# Replacement B&S engine 104M02-0131-F1



## atxjax (Mar 30, 2020)

I have a 2017 Toro Personal Pace mower with the above engine. Someone had tossed this mower since it needed a new carb. I brought it back to life but on my initial checks it barely had any oil. It worked for a while but now has almost no compression.

I'm trying to find a replacement engine for it since its a good mower if they can be had for a good price. What I found so far is that I can replace it with a 104M02-0180-F1 but can't find any specs as far as shaft size etc for these. 

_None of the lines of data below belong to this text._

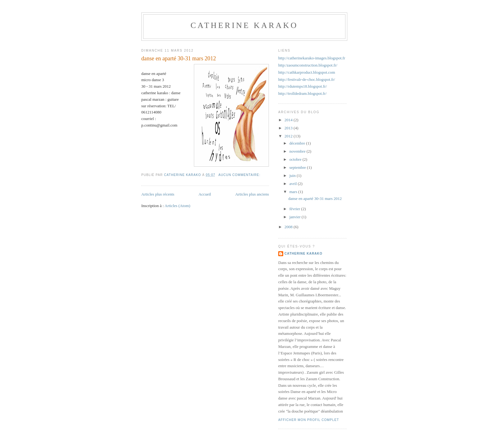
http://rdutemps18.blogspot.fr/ (303, 86)
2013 (289, 128)
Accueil (205, 194)
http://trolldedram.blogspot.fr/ (302, 93)
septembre (298, 167)
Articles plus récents (158, 194)
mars (294, 192)
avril (293, 183)
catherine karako (244, 25)
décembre (298, 143)
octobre (296, 159)
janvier (295, 217)
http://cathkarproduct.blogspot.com (307, 72)
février (295, 209)
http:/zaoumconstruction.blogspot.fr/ (308, 65)
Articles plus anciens (252, 194)
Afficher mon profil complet (308, 420)
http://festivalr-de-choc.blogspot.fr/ (307, 79)
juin (293, 175)
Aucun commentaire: (240, 175)
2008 (289, 227)
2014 (289, 120)
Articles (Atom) (177, 206)
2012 (289, 136)
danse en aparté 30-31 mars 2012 (179, 58)
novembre (298, 151)
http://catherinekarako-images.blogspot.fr (312, 58)
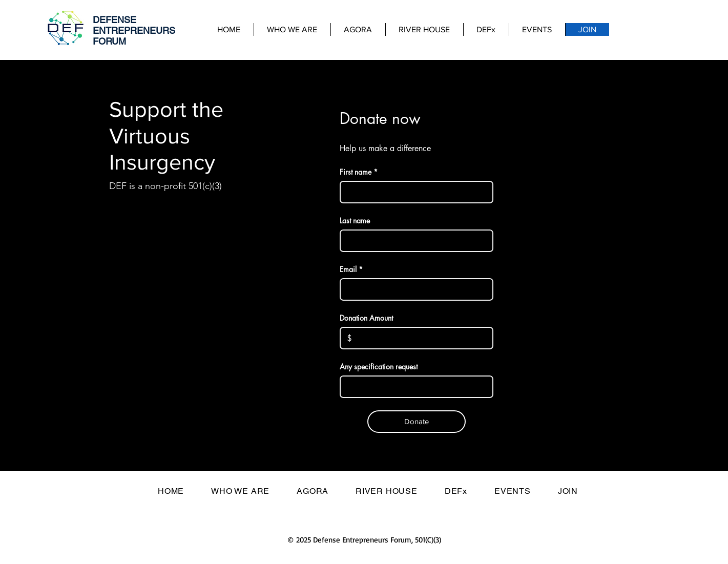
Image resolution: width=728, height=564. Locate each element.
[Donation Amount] (419, 338)
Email (351, 269)
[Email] (413, 289)
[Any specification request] (413, 387)
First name (359, 172)
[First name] (413, 192)
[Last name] (413, 241)
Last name (355, 220)
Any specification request (379, 366)
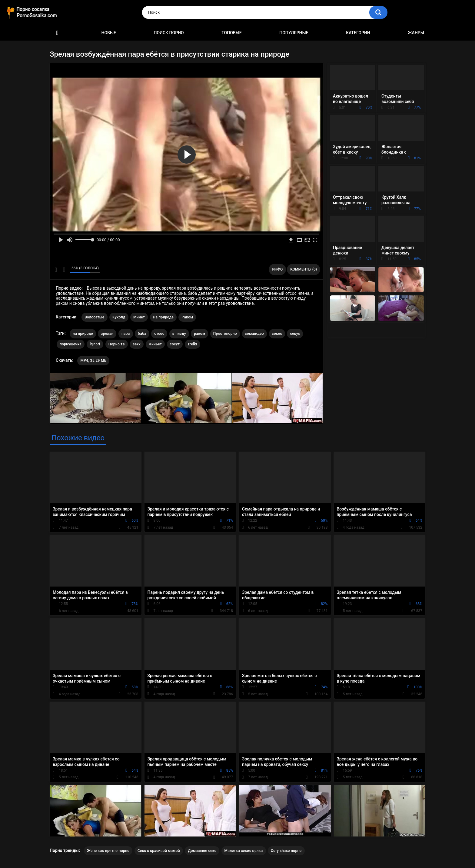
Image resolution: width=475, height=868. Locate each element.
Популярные (294, 33)
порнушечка (70, 344)
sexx (136, 344)
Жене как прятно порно (108, 850)
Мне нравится (56, 270)
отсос (159, 334)
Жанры (416, 33)
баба (142, 334)
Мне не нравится (64, 270)
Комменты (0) (304, 269)
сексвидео (254, 334)
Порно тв (117, 344)
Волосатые (94, 317)
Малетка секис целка (244, 850)
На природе (163, 317)
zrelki (192, 344)
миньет (155, 344)
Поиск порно (169, 33)
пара (126, 334)
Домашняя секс (202, 850)
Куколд (119, 317)
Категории (358, 33)
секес (277, 334)
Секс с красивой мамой (159, 850)
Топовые (231, 33)
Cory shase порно (286, 850)
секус (295, 334)
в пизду (179, 334)
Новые (108, 33)
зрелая (107, 334)
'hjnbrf (95, 344)
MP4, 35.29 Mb (93, 361)
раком (199, 334)
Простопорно (225, 334)
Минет (139, 317)
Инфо (277, 269)
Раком (187, 317)
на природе (83, 334)
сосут (175, 344)
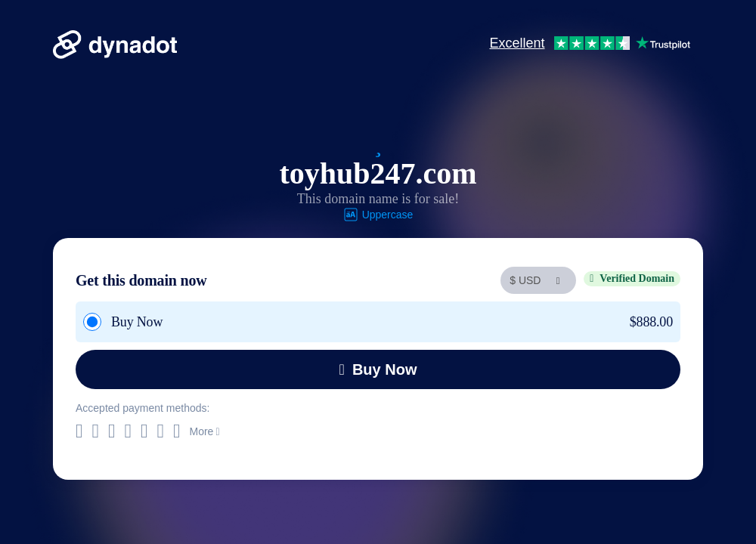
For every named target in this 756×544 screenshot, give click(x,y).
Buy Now (378, 369)
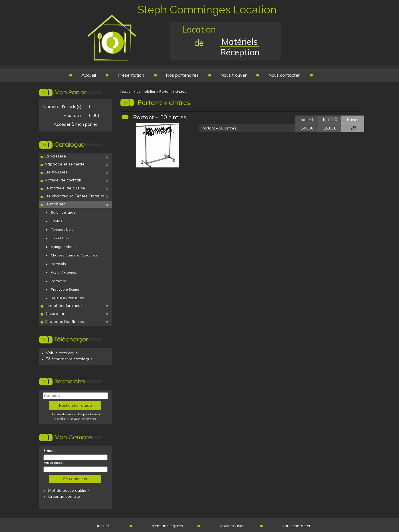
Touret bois (60, 238)
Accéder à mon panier (75, 124)
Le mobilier (146, 91)
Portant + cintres (173, 91)
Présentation (131, 75)
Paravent (58, 281)
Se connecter (75, 479)
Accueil (88, 75)
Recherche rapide (75, 405)
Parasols (58, 264)
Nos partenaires (182, 75)
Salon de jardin (63, 212)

Anyone here happen toi have access to spec sheets for either one of these two engines?


----------



## atxjax (Mar 30, 2020)

So far I took measurements of my engine. 

25mm
3 5/32 length shaft
3/16 keyway
Tapped 7/16 20


----------



## paulr44 (Oct 14, 2008)

Here you go.


----------



## atxjax (Mar 30, 2020)

I purchased a Kohler with same specs. Will be here this weekend


----------



## atxjax (Mar 30, 2020)

New Kohler fit right in with no issues. Only thing I had to do was tap the mount holes to 3/8-16. Everything else fit on just like it came off. 

Put in some 4 cycle 10W-30 and some fresh 93 octane and fired up on first pull. I appreciate all your guys input.


----------



## kmatthews4ever (May 19, 2020)

atxjax said:


> I purchased a Kohler with same specs. Will be here this weekend


Where you get the engine ? Also cost and shipping


----------



## atxjax (Mar 30, 2020)

kmatthews4ever said:


> Where you get the engine ? Also cost and shipping


Small engine warehouse. engine was on clearance special for like 89 or something like that. Shipping was $31. That and tax. My total was 129.89 shipped to my door


----------